Тогда, в 1956 году, мне семь лет было. Собрали там, что от них осталось,
положили в одну могилу всех троих. Управление железных дорог поставило
памятник. Теперь езжу каждые два года подновлять памятник. Мама
моя со свёкром плохо жила. Он до революции жил в столице, шил сапоги
для императорской гвардии, подковы им красивые делал. Отцовский брат
работал ювелиром во Владивостоке. Когда была чубайсовская приватизация и
давали ваучеры, он оттуда пишет: «Владимир, сделай штук тридцать
ваучеров», что-то приватизировать ему было надо. Я штук сорок ему
собрал, где за бутылку, где за так, отправил по почте с уведомлением. Он
мне оттуда хоть бы копейку прислал, даже спасибо не сказал. Здесь
вся мамина родня жила. Мама со свёкром своим разругалась, собралась и
приехала сюда. Устроилась на молокозавод работать, молоко сепарировала. ...Ещё один сгоревший дом. Наркота поджигает, пять домов недавно спалили. Второй Бомбей...
Я В МОРФЛОТЕ СЛУЖИЛ
Нет,
в Бомбей не заходили, это был не наш профиль. Это я так, к слову
сказал. Заходили в Гамбург, Ла-Манш пересекали. Возле Кубы всплывали на
перископную глубину, 20 метров перископ. Секретным рейсом шли в
сопровождении на дизельной подводной лодке, атомных тогда не было. Я
постоянно праздную день ВМФ, в последнее воскресенье августа. Из формы у
меня тельник остался и беска, бескозырка. На ней написано: «Погранчасти
Балтийского флота». Во
флот я уходил из Омска, а моротряд проходил в Каспийске. Каспий –
большая лужа, у нас там учебка была. А потом уже на Балтийский флот
отправили. Никогда не забуду, как в норвежских фьордах на юте двух
пацанов в шторм смыло. Пацаны хорошие были. Ладно, идём, нормальный ход. У
нас было восемь штук торпед. За нами следил Шестой американский флот.

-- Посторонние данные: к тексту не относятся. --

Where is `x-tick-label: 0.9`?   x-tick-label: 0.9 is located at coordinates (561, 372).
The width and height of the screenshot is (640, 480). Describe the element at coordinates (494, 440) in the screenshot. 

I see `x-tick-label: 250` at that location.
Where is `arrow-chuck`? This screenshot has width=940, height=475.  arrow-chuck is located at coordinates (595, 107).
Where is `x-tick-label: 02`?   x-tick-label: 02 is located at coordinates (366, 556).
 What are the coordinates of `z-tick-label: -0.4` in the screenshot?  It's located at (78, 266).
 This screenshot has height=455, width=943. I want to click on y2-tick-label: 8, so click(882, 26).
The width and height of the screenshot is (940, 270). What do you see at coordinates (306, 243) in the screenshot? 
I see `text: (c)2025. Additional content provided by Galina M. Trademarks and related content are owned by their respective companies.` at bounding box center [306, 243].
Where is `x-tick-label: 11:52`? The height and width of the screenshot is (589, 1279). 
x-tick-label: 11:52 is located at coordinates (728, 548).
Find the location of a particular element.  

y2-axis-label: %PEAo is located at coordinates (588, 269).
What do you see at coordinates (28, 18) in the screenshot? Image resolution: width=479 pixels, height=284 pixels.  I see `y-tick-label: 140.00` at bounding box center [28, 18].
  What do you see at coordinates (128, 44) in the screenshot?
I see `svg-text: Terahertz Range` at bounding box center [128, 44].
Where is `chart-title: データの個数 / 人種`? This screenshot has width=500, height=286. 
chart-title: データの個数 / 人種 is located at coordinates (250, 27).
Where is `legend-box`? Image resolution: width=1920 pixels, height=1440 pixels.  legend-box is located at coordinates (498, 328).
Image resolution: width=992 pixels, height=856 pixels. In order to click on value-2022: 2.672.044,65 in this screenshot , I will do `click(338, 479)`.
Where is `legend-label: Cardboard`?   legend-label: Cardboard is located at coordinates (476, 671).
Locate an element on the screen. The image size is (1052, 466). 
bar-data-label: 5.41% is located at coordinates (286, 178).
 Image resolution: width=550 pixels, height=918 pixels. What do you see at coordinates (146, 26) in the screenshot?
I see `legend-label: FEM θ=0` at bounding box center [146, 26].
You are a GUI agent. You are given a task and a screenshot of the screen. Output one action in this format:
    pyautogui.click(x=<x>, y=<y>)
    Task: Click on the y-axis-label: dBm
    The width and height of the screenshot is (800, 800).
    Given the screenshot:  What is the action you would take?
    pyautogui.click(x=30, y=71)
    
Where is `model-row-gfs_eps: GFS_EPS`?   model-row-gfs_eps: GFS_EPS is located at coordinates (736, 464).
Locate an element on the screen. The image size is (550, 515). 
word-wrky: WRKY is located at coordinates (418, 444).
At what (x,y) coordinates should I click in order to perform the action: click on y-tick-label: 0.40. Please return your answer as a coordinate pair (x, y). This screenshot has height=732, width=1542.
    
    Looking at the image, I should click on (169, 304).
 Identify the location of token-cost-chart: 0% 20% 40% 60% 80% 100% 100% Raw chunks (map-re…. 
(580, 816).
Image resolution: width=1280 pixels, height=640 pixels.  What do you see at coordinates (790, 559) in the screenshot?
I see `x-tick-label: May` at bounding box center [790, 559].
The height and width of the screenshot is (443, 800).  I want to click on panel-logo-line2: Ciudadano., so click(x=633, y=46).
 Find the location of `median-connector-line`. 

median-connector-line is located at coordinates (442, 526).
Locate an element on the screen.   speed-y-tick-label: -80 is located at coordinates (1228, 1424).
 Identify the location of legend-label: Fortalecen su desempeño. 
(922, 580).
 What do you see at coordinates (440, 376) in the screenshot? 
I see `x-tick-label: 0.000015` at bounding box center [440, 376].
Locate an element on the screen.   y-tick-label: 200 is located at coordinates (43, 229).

Козлы, не люблю этих американцев. Идём нормальный ход, пять-шесть узлов.
Выплываем на перископную глубину, смотрим: сухогруз сзади. Акустика у
нас надёжная была, всё можно было определить: какое судно идёт, какого
тоннажа. Кэп кричит: «Приготовиться к торпедной атаке!» У нас кэп
хороший был, капитан третьего ранга Дьёрдь Ондрэ, мадьяр. Мы его звали
Георгий, строгий он был. Дисциплина была железная. Это же семья. Куда ты с подводной лодки денешься? А американцы нас ни разу не засекли. ЖИЗНЬ – НОРМАЛЬНЫЙ ХОД
В
Могочино приехал – слесарил, был сварщиком, лес пилил в тайге. Много
где работал, 36 лет стажа. Сейчас на пенсии. Получаю 6180, это что,
деньги что ли? Два пацана у
меня, взрослые уже, тридцатилетние, самостоятельно живут. Тёща моя
живёт в Томске, на Бела Куна. Бабу свою я выгнал, она тоже в Томске
живёт, на «Тойоте» ездит, дача у неё есть. Торгует во Дворце спорта, у
неё свой отдел. Баба моя последняя, любимая была. Поехала – пусть,
думаю, живёт в Томске. Она два раза уже передавала, чтобы я в город
перебирался. Забивай, говорит, хату, приезжай ко мне. А я не знаю пока,
подумать надо. Она хорошая баба. Как один друг говаривал: «Ты работящий,
она красивая, чего вам – сходитесь да живите»... * * *
Идём по улице Дзержинского. В одном из дворов, истошно приветствуя нас, заливается собака. – Ишь ты, матерится! Вот жизнь у меня, нормальный ход... А тот, смотри, опять чего-то ремонтирует! Подходим к дому, где хозяин строит то ли крыльцо, то ли пристройку. – Колян, ты чо-то всё ремонтируешь, ремонтируешь. – А в деревне чо ещё делать! – обернувшись, отвечает Колян. – Колян, ты молодец, слушай. Красиво будет... Владимир
Иванович довёл меня до места, где я остановился в Могочине. Всё,
пришли. Мы попрощались, и мой провожатый пошёл обратно к себе. А мне
запомнились последние его слова: «Красиво будет».
Обнадёживает
как-то. Может, действительно, будет у нас когда-нибудь красиво, хотя бы
лет через полста? И у жизни будет – «нормальный ход»?